Victime de harcèlement et d’agression sexuelle par son supérieur, une fonctionnaire du Ministère de l’Education Nationale raconte six années de procédure et dénonce l’impunité.

Christel de Taddeo , Mis à jour le
Une fonctionnaire du Ministère de l’Education Nationale raconte six années de procédure et dénonce l’impunité. (image d'illustration)

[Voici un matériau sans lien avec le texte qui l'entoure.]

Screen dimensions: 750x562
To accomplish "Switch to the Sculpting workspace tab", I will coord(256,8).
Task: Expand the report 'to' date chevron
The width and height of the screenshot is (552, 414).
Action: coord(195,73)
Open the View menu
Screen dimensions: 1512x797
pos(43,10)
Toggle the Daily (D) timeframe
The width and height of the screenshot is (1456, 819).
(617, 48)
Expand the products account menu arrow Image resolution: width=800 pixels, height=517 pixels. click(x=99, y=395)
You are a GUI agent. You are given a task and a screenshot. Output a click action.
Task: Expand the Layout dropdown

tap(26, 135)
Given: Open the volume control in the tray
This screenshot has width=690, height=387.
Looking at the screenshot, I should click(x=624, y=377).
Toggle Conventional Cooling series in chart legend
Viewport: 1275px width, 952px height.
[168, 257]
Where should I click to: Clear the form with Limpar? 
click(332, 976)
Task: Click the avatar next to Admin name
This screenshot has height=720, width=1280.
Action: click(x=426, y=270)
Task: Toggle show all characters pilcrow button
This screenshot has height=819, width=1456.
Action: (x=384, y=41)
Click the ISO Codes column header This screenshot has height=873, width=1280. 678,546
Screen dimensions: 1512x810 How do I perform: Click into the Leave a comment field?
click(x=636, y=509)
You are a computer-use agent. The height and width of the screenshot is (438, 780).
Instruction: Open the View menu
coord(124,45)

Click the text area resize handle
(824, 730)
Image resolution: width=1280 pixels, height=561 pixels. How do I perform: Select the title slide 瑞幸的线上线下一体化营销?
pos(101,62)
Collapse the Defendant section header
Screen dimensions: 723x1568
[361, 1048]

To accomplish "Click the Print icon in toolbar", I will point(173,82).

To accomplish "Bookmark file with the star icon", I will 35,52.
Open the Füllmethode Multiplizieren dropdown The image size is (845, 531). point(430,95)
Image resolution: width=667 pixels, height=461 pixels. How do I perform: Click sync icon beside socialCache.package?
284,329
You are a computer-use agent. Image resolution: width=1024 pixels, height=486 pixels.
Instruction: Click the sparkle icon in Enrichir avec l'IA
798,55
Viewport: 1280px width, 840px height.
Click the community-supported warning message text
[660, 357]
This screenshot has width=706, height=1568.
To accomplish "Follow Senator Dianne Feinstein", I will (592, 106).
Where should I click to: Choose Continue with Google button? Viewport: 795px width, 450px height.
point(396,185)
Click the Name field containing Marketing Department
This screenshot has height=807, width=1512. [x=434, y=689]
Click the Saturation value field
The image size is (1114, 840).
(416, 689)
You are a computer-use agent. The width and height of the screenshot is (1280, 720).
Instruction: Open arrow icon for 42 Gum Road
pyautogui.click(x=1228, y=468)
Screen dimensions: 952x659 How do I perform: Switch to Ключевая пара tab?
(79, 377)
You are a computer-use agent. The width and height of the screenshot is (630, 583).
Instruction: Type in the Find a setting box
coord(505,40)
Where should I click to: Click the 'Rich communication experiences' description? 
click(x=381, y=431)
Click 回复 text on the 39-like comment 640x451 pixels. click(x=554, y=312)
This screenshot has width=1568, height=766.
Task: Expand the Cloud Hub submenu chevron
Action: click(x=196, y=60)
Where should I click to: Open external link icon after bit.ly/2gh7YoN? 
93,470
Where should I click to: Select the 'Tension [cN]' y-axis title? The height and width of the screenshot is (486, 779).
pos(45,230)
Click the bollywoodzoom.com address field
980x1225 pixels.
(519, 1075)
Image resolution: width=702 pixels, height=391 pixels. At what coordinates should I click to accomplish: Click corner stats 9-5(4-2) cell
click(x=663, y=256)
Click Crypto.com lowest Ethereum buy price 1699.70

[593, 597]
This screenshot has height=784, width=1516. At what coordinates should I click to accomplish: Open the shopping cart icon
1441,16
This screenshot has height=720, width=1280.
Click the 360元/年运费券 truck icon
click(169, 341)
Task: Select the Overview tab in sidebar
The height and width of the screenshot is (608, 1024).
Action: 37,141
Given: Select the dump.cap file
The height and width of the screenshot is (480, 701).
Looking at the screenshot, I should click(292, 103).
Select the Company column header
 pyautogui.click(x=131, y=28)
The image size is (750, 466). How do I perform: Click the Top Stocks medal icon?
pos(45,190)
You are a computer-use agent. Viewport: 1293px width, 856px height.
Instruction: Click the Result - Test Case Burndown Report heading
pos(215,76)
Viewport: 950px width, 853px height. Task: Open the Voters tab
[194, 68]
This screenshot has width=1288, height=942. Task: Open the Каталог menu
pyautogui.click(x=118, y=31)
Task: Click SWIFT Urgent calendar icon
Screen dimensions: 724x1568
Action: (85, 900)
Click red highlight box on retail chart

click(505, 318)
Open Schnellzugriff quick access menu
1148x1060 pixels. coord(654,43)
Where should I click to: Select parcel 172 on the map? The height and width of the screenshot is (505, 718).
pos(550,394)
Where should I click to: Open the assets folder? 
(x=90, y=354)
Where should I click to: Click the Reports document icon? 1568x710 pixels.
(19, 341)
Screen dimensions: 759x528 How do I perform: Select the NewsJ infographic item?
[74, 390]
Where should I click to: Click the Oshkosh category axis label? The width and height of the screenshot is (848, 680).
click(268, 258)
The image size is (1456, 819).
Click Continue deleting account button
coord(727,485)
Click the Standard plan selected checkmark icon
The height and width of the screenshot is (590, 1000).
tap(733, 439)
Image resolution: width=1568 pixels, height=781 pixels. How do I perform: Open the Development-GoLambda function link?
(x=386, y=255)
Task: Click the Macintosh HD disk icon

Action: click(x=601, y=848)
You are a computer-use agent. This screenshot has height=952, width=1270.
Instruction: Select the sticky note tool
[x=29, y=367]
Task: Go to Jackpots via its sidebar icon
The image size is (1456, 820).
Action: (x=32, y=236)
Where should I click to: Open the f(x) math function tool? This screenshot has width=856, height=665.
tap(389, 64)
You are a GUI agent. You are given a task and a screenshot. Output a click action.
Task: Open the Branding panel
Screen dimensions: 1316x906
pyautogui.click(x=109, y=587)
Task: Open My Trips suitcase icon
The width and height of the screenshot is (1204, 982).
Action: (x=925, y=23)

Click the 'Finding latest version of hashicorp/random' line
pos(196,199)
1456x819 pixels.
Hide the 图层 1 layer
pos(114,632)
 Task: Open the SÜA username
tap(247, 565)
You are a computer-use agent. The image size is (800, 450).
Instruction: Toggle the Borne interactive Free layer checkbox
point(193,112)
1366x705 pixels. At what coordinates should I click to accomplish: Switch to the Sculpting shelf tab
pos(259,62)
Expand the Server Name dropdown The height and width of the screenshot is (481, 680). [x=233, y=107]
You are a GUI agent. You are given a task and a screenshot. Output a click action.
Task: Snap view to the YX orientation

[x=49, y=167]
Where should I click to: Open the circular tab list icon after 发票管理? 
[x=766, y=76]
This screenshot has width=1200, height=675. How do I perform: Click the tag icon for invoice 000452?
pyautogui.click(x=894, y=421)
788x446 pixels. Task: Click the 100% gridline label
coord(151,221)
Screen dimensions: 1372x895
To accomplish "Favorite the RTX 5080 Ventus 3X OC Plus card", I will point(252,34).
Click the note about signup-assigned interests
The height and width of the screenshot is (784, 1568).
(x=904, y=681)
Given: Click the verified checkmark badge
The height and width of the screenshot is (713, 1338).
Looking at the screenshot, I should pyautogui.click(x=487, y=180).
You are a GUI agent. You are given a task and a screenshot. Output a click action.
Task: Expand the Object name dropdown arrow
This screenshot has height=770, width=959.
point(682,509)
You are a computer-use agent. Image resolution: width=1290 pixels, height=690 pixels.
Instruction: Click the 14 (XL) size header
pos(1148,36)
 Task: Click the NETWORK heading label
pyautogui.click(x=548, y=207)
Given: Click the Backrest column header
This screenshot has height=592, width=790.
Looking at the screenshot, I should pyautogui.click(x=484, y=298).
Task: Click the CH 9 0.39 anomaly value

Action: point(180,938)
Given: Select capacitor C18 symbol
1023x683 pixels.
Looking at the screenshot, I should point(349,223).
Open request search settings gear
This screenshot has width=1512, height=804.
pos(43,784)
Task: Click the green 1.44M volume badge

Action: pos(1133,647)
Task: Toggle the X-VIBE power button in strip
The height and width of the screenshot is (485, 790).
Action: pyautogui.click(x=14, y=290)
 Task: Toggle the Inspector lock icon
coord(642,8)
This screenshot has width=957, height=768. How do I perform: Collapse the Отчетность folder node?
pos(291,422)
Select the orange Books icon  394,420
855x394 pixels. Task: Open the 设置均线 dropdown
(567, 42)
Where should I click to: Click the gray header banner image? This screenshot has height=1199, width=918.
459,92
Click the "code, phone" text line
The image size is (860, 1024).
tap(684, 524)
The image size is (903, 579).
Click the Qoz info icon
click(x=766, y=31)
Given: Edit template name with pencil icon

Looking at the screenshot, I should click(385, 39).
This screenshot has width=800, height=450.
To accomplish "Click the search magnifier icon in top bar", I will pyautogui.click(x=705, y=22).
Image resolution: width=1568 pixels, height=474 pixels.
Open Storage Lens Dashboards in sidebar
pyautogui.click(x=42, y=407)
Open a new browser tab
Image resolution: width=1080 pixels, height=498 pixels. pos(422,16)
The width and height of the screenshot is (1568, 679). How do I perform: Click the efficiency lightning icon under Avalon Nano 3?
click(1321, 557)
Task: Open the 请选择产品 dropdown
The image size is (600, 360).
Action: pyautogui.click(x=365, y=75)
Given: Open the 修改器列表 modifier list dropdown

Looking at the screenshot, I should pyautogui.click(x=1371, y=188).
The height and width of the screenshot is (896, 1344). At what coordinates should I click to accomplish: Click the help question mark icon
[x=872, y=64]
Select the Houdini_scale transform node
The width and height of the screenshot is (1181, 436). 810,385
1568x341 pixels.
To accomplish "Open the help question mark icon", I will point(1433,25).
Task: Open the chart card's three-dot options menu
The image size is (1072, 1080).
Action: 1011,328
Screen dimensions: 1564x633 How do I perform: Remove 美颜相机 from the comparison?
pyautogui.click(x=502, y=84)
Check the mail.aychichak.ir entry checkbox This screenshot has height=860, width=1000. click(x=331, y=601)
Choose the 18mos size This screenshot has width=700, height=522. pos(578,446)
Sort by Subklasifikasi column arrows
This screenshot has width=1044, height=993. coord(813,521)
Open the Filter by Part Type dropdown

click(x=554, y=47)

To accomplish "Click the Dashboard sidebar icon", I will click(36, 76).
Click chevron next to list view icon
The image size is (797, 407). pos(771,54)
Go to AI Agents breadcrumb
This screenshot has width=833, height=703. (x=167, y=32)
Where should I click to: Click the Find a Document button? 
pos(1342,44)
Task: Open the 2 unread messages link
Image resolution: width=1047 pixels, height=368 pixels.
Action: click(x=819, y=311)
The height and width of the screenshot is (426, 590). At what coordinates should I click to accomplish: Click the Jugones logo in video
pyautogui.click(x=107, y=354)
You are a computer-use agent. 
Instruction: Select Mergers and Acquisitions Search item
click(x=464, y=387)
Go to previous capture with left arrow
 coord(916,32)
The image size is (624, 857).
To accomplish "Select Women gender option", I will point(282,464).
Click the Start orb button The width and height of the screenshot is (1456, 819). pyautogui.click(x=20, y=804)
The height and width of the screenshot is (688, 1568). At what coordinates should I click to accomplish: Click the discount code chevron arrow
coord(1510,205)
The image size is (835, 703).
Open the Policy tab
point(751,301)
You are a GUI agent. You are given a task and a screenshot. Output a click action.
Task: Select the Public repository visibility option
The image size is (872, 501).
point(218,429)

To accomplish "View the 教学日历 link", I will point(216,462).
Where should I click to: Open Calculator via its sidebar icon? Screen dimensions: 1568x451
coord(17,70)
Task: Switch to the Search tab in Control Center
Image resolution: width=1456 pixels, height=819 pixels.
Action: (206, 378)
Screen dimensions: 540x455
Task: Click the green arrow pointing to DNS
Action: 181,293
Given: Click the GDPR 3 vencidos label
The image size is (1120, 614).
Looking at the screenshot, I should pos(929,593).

Une fonctionnaire du Ministère de l’Education Nationale raconte six années de procédure et dénonce l’impunité. (image d'illustration) © Reuters

"Elle aussi." Mais elle ne mentionnera pas sur internet qu’elle a été victime de harcèlement sexuel. Elle ne donnera pas non plus le nom de son agresseur. Les années passent. Reste la peur. Surtout, demeurer anonyme ; surtout ne pas nommer "son porc" même s’il est parti à la retraite. "Ma carrière est détruite", murmure, la voix tremblante, Bérénice*, 59 ans, fonctionnaire au Ministère de l’Education nationale. Le phénomène qui, depuis une semaine, bouleverse les réseaux sociaux et affole les médias rouvre ses plaies et ravive sa douleur, même si "cela fait du bien de se sentir moins seule » et de voir des noms tomber. La fin de l’impunité? Bérénice pose un regard désabusé sur le phénomène #balancetonporc et #metoo - #moiaussi dans sa version francophone. Elle ne croit pas que le scandale Harvey Weinstein puisse véritablement libérer la parole en France. "C’est toujours pareil : de grandes idées, de beaux discours, mais concrètement? Rien."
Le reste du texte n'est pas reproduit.